For each combination, we calculated the combined fact score by applying the logical OR operation between the fact scores of each context in the set. The average score for each combination was calculated by summing the combined scores and dividing by the total number of facts.

Example

Fact Scores Against Two Contexts

  • Context 1 Fact Scores:

    • The shift from desktop to web-based applications significantly impacted startups, developers, and users: 0
    • Web-based applications introduced a more efficient, convenient, and scalable model for software development and usage: 0
    • For startups, the transition to web-based applications allowed for the creation and launch of products with fewer resources: 0
    • (Additional facts omitted for brevity)
  • Context 2 Fact Scores:

    • The shift from desktop to web-based applications significantly impacted startups, developers, and users: 1
    • Web-based applications introduced a more efficient, convenient, and scalable model for software development and usage: 1
    • For startups, the transition to web-based applications allowed for the creation and launch of products with fewer resources: 1
    • (Additional facts omitted for brevity)

Combined Fact Score Calculation

After applying the OR function between the fact scores of the two contexts, we obtained the following combined scores.

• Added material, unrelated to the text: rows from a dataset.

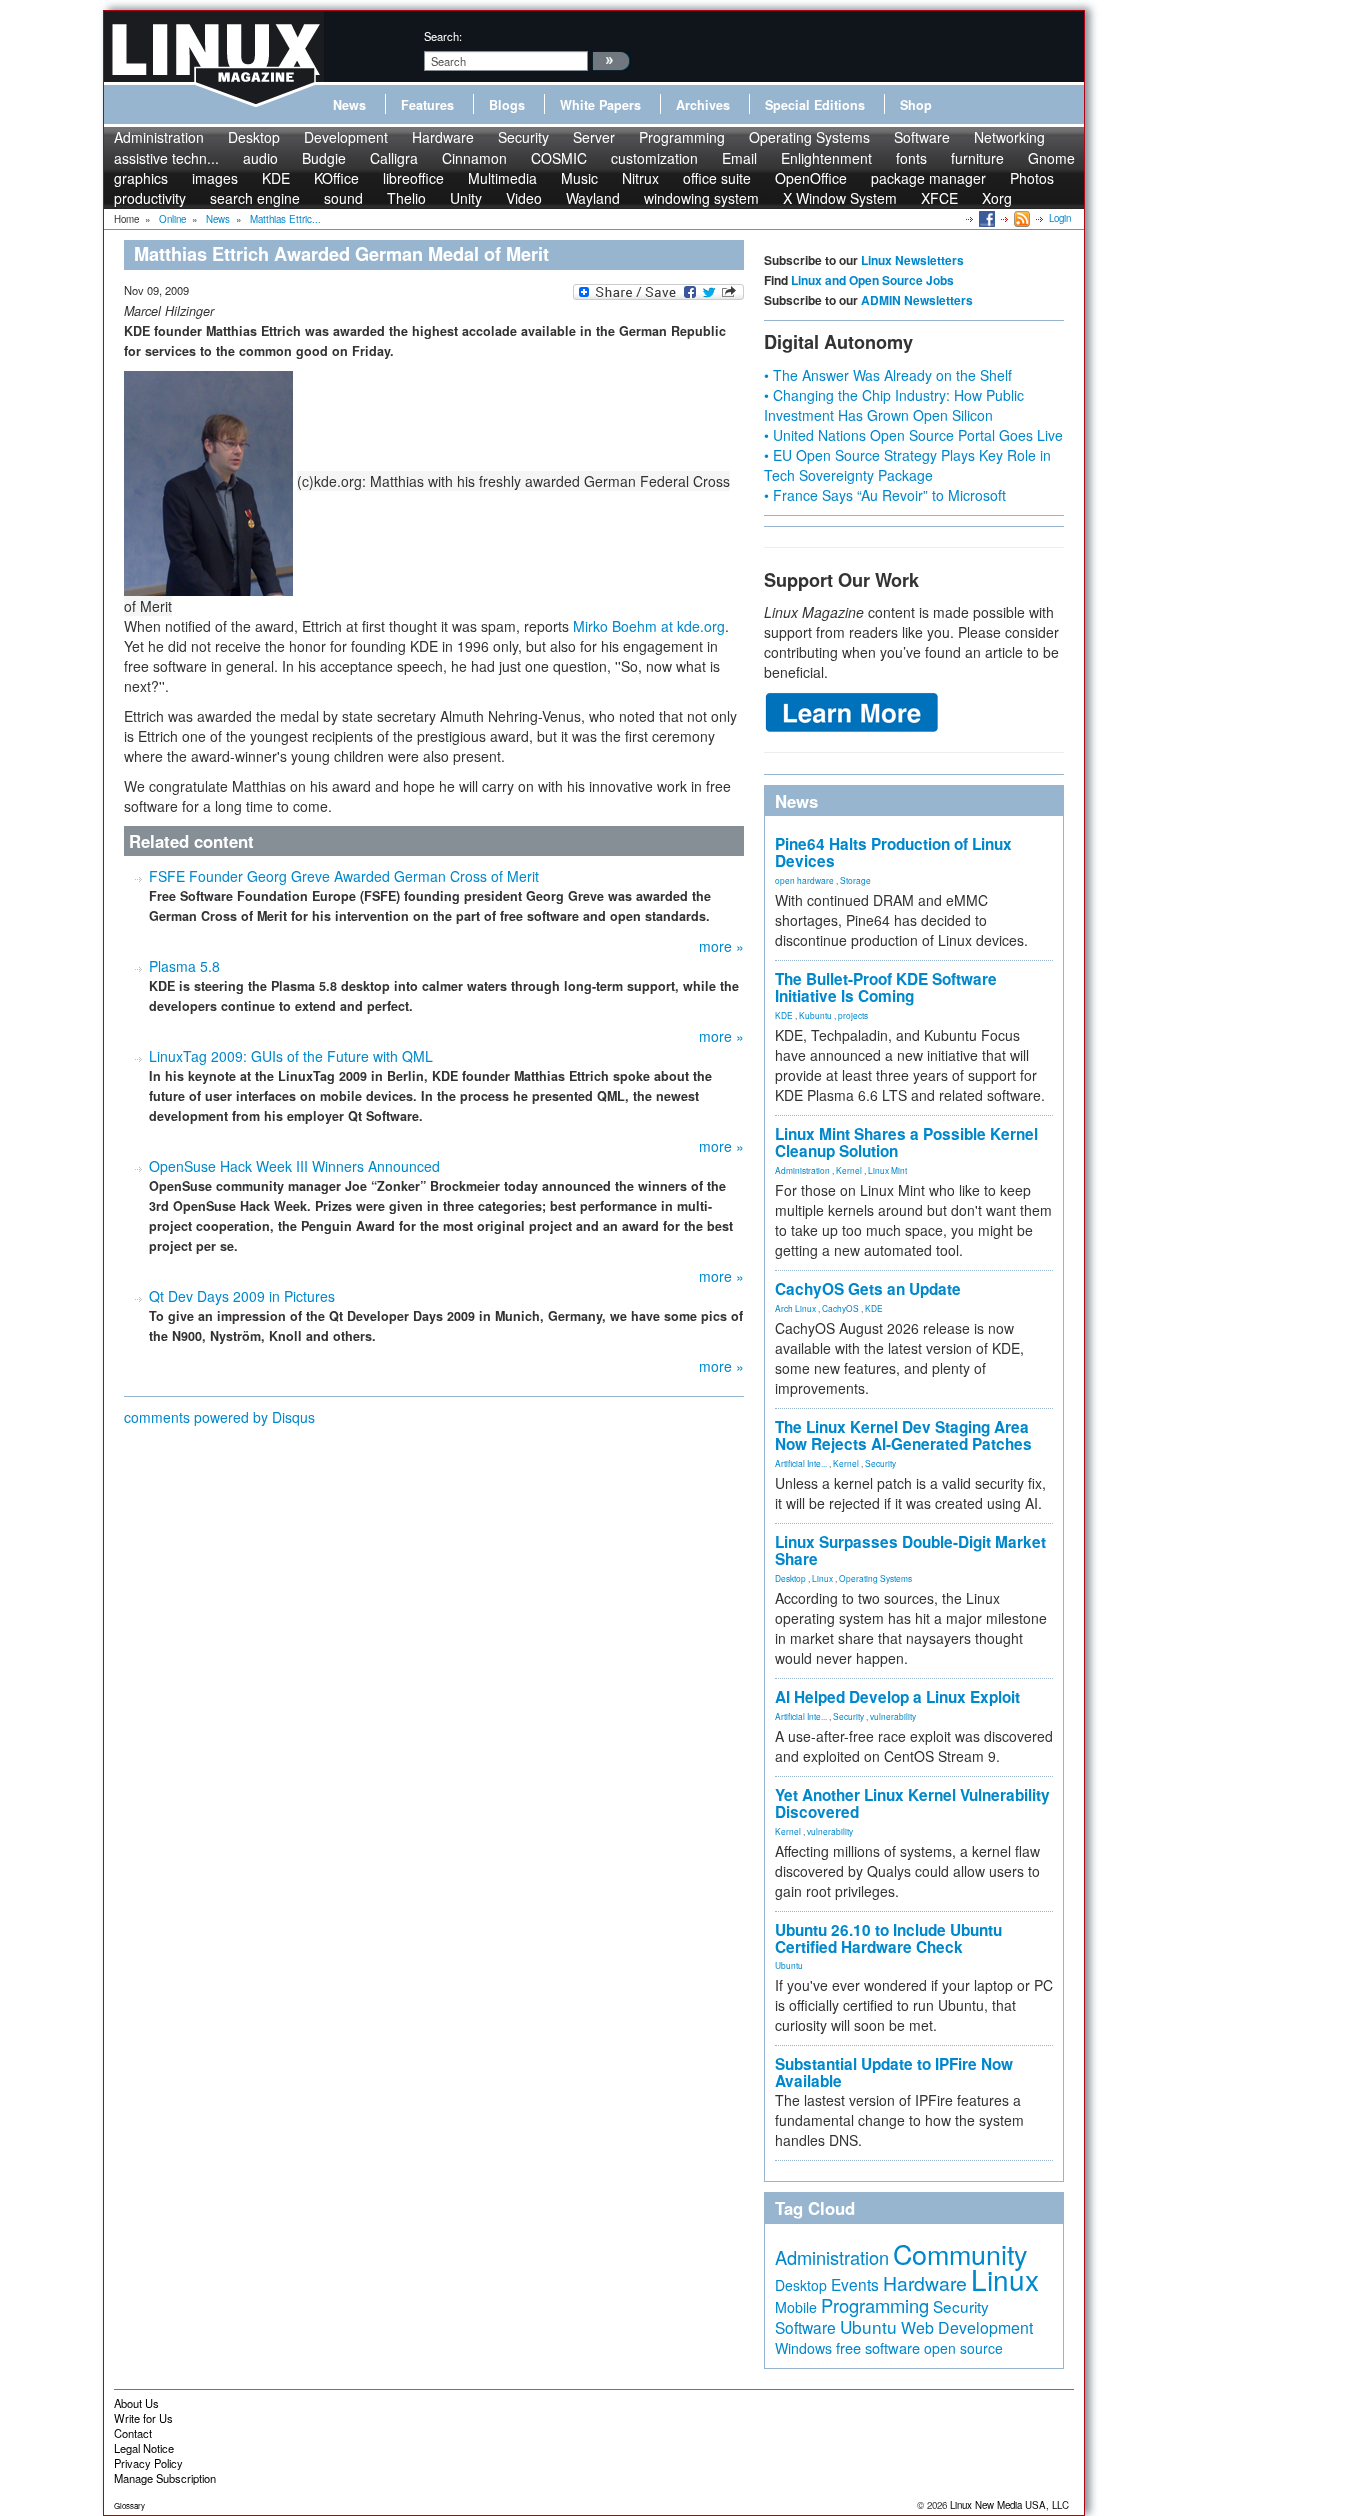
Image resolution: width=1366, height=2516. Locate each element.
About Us (136, 2403)
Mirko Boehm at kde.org (649, 626)
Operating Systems (809, 137)
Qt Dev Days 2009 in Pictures (242, 1296)
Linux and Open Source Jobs (872, 280)
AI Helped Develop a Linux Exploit (897, 1697)
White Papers (600, 105)
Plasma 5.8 (184, 966)
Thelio (406, 198)
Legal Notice (144, 2448)
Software (922, 137)
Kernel (849, 1170)
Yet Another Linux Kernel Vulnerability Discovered (912, 1803)
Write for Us (143, 2418)
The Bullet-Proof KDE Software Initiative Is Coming (886, 987)
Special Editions (815, 105)
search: (443, 36)
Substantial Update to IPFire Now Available (894, 2072)
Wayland (593, 198)
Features (427, 105)
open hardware (804, 880)
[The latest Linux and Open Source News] (1020, 218)
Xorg (997, 198)
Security (523, 137)
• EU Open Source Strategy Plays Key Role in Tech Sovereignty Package (907, 465)
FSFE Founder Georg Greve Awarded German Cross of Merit (344, 876)
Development (346, 137)
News (349, 105)
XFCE (939, 198)
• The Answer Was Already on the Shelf (888, 375)
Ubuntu (789, 1965)
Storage (855, 880)
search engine (255, 198)
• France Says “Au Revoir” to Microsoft (885, 495)
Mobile (796, 2307)
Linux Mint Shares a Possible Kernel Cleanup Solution (906, 1142)
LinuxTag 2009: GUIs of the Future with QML (291, 1056)
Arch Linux (795, 1308)
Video (524, 198)
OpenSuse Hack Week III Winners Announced (294, 1166)
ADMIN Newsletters (917, 300)
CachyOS (840, 1308)
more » (721, 946)
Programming (682, 137)
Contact (133, 2433)
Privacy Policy (148, 2463)
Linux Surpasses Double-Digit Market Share (910, 1550)
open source (963, 2348)
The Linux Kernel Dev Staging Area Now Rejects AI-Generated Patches (903, 1435)
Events (855, 2284)
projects (853, 1015)
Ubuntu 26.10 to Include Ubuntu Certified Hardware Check (888, 1938)
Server (594, 137)
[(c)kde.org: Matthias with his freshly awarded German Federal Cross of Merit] (210, 481)
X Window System (840, 198)
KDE (784, 1015)
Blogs (507, 105)
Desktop (254, 137)
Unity (466, 198)
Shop (916, 105)
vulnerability (893, 1716)
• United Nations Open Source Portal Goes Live (913, 435)
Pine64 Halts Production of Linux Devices (893, 852)
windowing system (701, 198)
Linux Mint (887, 1170)
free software (878, 2347)
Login (1060, 218)
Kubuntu (815, 1015)
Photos (1032, 178)
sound (343, 198)
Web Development (967, 2327)
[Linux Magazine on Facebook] (985, 218)
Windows (803, 2348)
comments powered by (219, 1417)
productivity (150, 198)
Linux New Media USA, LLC (1009, 2505)
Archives (703, 105)
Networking (1009, 137)
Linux (822, 1578)
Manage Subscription (165, 2478)
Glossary (129, 2505)
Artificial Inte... (801, 1463)
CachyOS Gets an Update (868, 1289)
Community (960, 2253)
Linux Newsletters (912, 260)
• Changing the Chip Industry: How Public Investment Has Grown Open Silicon (894, 405)
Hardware (443, 137)
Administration (159, 137)
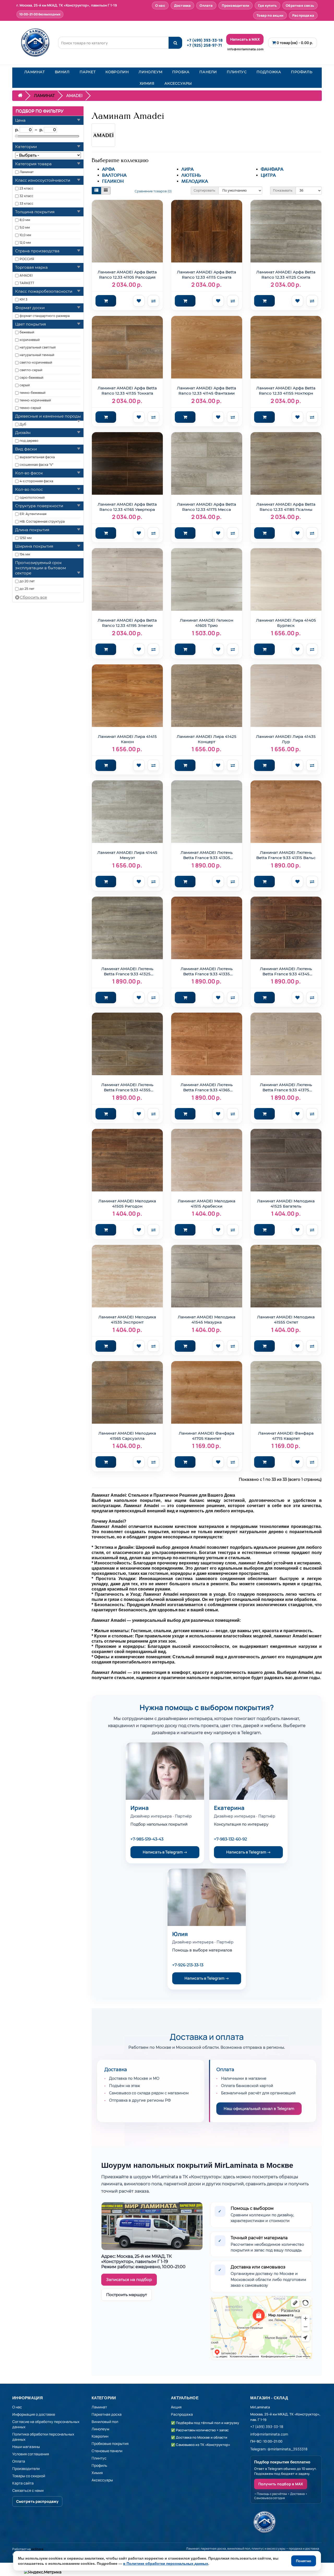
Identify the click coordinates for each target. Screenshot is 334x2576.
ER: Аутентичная (33, 514)
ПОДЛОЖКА (269, 72)
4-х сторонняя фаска (36, 481)
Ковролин (100, 2436)
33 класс (26, 203)
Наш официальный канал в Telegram (259, 2108)
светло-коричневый (36, 362)
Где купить (267, 5)
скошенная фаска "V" (36, 465)
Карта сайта (23, 2483)
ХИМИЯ (147, 83)
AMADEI (26, 275)
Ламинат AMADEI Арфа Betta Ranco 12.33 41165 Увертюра (127, 507)
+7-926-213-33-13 (187, 1964)
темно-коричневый (35, 400)
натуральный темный (37, 355)
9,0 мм (25, 227)
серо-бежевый (31, 378)
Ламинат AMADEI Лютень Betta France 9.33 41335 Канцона (207, 971)
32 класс (26, 196)
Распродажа (303, 15)
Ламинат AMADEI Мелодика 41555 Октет (286, 1319)
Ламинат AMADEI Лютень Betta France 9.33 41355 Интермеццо (127, 1087)
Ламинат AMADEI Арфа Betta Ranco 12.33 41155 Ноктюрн (285, 391)
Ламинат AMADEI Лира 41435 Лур (286, 739)
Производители (235, 5)
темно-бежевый (32, 393)
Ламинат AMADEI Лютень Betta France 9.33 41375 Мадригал (286, 1087)
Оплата (206, 5)
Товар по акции (270, 15)
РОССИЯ (27, 259)
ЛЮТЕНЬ (191, 174)
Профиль (99, 2465)
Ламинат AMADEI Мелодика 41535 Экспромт (127, 1319)
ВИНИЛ (62, 72)
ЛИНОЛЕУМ (150, 72)
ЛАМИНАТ (34, 72)
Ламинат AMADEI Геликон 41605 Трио (206, 623)
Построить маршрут (126, 2294)
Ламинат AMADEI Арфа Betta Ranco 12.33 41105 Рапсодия (127, 275)
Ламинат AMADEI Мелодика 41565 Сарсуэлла (127, 1436)
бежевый (27, 332)
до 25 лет (27, 589)
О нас (160, 5)
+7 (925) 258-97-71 (204, 45)
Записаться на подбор (129, 2279)
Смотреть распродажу (37, 2501)
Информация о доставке (33, 2414)
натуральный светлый (38, 347)
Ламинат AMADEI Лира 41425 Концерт (206, 739)
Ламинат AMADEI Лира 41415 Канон (127, 739)
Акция (176, 2406)
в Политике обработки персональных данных (165, 2563)
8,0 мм (25, 220)
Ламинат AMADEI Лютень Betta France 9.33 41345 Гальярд (286, 971)
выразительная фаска (37, 457)
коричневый (30, 340)
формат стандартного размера (45, 316)
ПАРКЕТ (88, 72)
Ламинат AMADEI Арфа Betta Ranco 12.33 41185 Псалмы (285, 507)
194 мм (25, 554)
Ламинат (27, 172)
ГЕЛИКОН (113, 180)
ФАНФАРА (272, 168)
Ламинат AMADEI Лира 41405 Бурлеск (286, 623)
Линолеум (100, 2428)
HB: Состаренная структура (42, 521)
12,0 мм (25, 242)
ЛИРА (187, 168)
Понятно (303, 2561)
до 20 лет (27, 581)
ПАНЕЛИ (208, 72)
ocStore (37, 2549)
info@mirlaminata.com (245, 49)
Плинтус (99, 2458)
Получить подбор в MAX (280, 2483)
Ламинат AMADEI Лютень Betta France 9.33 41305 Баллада (207, 855)
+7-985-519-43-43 (146, 1839)
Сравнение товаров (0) (153, 191)
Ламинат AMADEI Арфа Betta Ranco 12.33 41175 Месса (206, 507)
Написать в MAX (245, 39)
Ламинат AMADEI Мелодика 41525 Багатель (286, 1203)
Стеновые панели (107, 2450)
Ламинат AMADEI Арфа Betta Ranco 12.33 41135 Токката (127, 391)
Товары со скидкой (28, 2475)
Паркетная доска (107, 2414)
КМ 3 (23, 299)
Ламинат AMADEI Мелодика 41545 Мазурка (206, 1319)
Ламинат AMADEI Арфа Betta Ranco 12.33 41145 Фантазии (206, 391)
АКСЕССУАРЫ (178, 83)
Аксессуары (102, 2479)
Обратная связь (300, 5)
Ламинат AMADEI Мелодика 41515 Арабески (206, 1203)
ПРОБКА (180, 72)
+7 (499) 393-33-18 (205, 40)
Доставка (182, 5)
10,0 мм (25, 235)
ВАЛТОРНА (114, 174)
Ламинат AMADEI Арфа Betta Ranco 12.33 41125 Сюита (285, 275)
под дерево (29, 441)
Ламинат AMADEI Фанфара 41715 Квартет (286, 1436)
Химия (97, 2472)
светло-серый (31, 370)
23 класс (26, 188)
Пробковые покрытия (110, 2443)
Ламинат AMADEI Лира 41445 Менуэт (127, 855)
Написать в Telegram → (165, 1852)
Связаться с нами (28, 2490)
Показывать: (283, 190)
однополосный (32, 497)
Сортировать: (205, 190)
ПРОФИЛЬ (301, 72)
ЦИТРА (268, 174)
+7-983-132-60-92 (230, 1839)
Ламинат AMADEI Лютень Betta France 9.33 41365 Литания (207, 1087)
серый (25, 385)
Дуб (23, 424)
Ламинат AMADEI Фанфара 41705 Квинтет (206, 1436)
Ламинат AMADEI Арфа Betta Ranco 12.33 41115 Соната (206, 275)
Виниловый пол (105, 2421)
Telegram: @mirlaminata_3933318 (278, 2448)
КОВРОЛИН (117, 72)
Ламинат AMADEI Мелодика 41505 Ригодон (127, 1203)
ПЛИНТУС (236, 72)
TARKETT (27, 283)
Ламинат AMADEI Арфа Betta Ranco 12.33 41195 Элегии (127, 623)
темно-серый (30, 408)
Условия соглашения (30, 2453)
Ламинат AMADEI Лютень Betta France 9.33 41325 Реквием (127, 971)
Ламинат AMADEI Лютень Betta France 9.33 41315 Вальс (286, 855)
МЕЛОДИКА (194, 180)
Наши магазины (26, 2446)
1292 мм (26, 538)
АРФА (108, 168)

The average combined score for this set was calculated as 0.7857.

Example of Combined Scores:

  • The shift from desktop to web-based applications significantly impacted startups, developers, and users: 1
  • Web-based applications introduced a more efficient, convenient, and scalable model for software development and usage: 1
  • (Other facts omitted for brevity)

The final result provided an average score, indicating the percentage of the golden response covered by the combined set of contexts.

Conclusion

This retrieval accuracy evaluation framework provides a comprehensive method to assess the retrieval performance, offering both discrete and continuous scoring systems. By using a combination of golden and noisy chunks, generating multiple contexts, and applying fact extraction and scoring, the process ensures robust and precise evaluation of the AI system's ability to retrieve relevant content.